Author: Pande Putu Erawijantari
School of Life Science and Technology, Tokyo Institute of Technology
The GastrectomyProject_Custom_Script contains collection of scripts to perform analysis for the gastrectomy paper.
Annotations table for microbial features (taxon, modules, and metabolites), reads profile table, subjects ID, and metadata table were availabe in the ./Raw_Data
.
The raw sequencing data reported in this paper has been deposited at the DNA Data Bank of Japan (DDBJ) Sequence Read Archive (DRA), Tokyo, Japan under accession numbers DRA007281, DRA008243, DRA006684, and DRA008156.
We will give the example of runing the analysis and generating the figures in the explanation below.
The raw reads were subjected for the quality filtering before going to the annotations process. Please find the explanations of the process in the (Supplementary Methods).
The code were available in ./High_quality_filtering/hq_reads.sh
The process need instalations of Bowtie2 version 2.2.2 and cutadapt version 1.9.1.
For Phix control reads removal, we downloaded the reference NC_001422.1 (Enterobacteria phage phiX174 sensu lato, complete genome) from the NCBI website and indexed it by Bowtie2.
For the removal of human genomes, we downloaded the reference GRCh38 from the NCBI website and indexed it by Bowtie2.
The reads profile before and after the process can be found in the Supplementary Table S3
Taxonomic annotations were carried out using two different tools named mOTU and MetaPhlan2
The annotations for each samples can be combine by utilizing the script in ./Data_Analysis/CombineMatrix.py
. For using the script the path that directed to each sample should be similar.
For example we put the all sample under the same directory project/results/
then the usage for the script is
python ./Data_Analysis/CombineMatrix.py project/results/ <reference file to convert the header from sample name to sample ID> <suffix pattern of the results to be combine>
The high-quality reads were subjected to map against the mOTU.v1.padded database using sequence identity and alignment cutoffs of 97% and 45 bp, respectively.
The annotations were run following the instruction in mOTU tutorial.
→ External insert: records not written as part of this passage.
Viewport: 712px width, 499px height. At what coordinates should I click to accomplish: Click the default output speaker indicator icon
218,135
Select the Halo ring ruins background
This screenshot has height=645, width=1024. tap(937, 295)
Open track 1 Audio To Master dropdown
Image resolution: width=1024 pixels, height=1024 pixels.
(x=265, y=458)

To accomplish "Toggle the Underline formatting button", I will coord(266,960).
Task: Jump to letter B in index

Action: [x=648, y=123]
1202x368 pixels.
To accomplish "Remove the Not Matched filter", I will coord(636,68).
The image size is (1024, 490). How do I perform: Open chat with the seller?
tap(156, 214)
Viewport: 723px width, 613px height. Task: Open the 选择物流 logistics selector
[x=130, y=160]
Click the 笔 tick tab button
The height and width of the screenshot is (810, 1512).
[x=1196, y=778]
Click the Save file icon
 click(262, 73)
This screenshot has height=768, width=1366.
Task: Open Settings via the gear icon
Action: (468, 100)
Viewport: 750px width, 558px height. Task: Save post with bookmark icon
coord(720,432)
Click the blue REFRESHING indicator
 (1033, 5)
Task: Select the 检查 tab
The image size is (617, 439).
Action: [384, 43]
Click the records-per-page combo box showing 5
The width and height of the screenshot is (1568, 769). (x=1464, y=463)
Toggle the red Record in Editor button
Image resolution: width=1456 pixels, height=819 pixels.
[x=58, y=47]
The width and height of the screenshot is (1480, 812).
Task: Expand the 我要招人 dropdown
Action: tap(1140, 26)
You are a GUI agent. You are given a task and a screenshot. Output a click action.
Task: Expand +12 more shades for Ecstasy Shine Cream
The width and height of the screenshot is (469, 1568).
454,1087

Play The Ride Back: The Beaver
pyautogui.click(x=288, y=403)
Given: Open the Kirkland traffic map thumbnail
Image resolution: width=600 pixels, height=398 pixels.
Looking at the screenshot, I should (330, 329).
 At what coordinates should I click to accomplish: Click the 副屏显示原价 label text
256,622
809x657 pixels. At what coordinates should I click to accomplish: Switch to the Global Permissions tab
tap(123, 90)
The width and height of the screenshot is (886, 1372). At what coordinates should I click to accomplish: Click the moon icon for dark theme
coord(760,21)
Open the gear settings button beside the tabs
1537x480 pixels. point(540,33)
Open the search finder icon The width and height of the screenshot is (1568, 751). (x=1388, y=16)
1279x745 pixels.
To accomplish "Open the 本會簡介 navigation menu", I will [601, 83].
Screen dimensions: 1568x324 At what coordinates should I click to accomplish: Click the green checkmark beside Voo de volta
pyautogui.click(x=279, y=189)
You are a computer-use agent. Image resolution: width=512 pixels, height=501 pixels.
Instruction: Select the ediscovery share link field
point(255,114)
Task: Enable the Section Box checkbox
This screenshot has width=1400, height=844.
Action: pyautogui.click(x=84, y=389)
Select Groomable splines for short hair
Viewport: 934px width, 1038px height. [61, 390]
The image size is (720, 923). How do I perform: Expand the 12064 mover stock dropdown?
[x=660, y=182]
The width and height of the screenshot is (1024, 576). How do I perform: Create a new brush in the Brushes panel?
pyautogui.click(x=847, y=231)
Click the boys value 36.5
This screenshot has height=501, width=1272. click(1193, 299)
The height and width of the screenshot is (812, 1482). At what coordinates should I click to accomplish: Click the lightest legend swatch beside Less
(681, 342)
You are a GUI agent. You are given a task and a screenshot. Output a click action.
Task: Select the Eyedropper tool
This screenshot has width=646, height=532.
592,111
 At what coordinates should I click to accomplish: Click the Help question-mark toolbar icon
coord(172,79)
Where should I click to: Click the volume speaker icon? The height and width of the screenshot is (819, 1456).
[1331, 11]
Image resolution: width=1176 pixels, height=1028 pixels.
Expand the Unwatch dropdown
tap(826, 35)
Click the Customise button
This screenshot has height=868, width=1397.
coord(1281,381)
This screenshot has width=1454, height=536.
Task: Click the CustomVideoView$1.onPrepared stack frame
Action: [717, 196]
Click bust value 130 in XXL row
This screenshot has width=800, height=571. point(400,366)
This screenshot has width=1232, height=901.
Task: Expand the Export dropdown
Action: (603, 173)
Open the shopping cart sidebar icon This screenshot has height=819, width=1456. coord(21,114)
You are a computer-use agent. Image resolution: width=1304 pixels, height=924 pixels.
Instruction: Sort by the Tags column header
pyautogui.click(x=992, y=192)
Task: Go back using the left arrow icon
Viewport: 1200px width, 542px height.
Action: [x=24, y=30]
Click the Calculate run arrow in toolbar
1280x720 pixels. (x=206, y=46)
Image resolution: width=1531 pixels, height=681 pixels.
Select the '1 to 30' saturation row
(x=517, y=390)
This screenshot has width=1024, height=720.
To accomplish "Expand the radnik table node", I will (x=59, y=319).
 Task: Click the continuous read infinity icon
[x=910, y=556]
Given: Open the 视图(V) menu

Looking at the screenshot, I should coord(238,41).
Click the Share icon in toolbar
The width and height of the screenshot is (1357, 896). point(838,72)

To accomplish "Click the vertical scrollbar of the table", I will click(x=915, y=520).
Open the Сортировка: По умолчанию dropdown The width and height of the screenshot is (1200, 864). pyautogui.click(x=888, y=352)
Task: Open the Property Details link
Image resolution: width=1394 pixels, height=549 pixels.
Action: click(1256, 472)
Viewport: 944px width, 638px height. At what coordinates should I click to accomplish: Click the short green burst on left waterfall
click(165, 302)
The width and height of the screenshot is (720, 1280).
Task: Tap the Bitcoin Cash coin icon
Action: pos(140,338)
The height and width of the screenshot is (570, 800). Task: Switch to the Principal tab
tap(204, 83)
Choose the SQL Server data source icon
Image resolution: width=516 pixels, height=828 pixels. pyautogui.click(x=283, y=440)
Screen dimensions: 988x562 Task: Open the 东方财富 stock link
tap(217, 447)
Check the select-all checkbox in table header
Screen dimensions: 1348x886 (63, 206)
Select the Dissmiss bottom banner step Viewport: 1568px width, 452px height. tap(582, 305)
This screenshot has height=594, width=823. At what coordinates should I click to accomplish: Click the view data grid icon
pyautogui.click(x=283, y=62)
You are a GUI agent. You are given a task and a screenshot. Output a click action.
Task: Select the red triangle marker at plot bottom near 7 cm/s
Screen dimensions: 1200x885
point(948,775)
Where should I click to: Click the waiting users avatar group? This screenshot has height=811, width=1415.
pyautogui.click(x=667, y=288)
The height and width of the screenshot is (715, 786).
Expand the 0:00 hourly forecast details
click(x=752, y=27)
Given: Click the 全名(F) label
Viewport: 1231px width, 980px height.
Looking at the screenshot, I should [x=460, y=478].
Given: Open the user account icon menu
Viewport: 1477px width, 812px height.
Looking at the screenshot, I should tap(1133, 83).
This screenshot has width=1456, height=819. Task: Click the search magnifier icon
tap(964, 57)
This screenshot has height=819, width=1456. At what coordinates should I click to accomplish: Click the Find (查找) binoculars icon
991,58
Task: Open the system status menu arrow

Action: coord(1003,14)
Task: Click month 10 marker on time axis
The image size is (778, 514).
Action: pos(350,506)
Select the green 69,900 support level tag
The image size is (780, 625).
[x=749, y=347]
The table of species relative abundance annotated by mOTU can be found in ./Raw_Data/Raw_Species_mOTU.tsv
.
Species with average relative abundance exceed 0.001% and appeared in at least 5% of samples number (five samples) were retrieved for downstream analysis can be found in ./Raw_Data/Species_mOTUAnn_5.1e-05.up.tsv
The downstream analysis for the taxon generated by this annotations includes: PERMANOVA,LEfSe statistical test,MaAsLin associations test with metadata, phenotypic and oral microbes characterization,species and genus network by SparCC, genus and metabolite correlations, and Procrustes.
High-quality reads were mapped to unique clade-specific marker genes identified from ~17,000 reference genomes (~13,500 bacterial and archaeal, ~3,500 viral, and ~110 eukaryotic).
For annotations using MetaPhlan2, please see the HUMAnN2 part in the functional annotations.
The table of species relative abundance annotated by MetaPhlAn2 can be found in ./Raw_Data/Raw_Species_MetaPhlan2.tsv
.
Species with average relative abundance exceed 0.1% and appeared in at least 5% of samples number (five samples) were retrieved for downstream analysis can be found in ./Raw_Data/Species_MetaPhlan2.5.0.001.up.tsv
The downstream analysis for the taxon generated by this annotations includes: PERMANOVA,LEfSe statistical test,MaAsLin associations test with metadata, phenotypic and oral microbes characterization, and Procrustes.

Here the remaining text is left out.